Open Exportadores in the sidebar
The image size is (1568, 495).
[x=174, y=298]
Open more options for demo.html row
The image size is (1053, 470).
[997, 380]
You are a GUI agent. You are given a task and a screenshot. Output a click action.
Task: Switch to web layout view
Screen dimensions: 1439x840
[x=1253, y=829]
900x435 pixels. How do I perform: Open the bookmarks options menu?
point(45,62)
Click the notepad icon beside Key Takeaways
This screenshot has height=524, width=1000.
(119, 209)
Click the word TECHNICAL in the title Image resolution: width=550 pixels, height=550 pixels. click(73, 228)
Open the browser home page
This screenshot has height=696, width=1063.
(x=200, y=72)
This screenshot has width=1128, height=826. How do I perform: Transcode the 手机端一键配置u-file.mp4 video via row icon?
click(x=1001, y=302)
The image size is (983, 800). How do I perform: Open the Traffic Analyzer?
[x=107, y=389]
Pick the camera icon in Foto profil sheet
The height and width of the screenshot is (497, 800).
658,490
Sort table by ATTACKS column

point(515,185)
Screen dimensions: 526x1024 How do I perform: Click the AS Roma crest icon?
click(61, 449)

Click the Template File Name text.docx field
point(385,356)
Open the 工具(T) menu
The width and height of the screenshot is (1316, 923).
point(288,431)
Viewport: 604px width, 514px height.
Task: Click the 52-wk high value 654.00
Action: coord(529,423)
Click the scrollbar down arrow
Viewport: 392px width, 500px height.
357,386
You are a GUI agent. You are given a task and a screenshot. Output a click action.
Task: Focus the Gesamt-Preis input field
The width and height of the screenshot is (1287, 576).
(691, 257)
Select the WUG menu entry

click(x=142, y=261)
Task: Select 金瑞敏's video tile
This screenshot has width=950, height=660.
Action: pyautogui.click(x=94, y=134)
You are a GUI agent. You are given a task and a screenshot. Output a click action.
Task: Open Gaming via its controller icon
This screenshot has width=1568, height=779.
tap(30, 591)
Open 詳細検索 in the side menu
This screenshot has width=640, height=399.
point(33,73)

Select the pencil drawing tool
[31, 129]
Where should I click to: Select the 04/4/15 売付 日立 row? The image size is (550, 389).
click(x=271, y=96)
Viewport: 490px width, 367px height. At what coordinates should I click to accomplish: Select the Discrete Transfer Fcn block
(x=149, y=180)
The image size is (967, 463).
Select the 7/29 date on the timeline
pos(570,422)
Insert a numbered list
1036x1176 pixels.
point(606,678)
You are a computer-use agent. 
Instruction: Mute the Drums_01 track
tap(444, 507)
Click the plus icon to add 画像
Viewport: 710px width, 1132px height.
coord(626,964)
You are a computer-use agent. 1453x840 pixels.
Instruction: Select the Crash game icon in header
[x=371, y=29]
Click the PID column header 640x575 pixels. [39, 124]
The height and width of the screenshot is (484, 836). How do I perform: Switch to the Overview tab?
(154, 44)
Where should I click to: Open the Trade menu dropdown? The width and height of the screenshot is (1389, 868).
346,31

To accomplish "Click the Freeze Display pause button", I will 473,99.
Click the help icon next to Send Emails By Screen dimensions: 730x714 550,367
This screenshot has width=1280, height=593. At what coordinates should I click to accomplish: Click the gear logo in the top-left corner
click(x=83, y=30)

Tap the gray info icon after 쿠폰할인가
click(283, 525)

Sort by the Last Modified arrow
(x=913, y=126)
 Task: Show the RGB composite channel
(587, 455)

TASK:
Every line in the records that holds the word "computer" should be copied into the answer.

PROBLEM SOLUTION:
You are a computer-use agent. 
You are a computer-use agent. 1453x840 pixels.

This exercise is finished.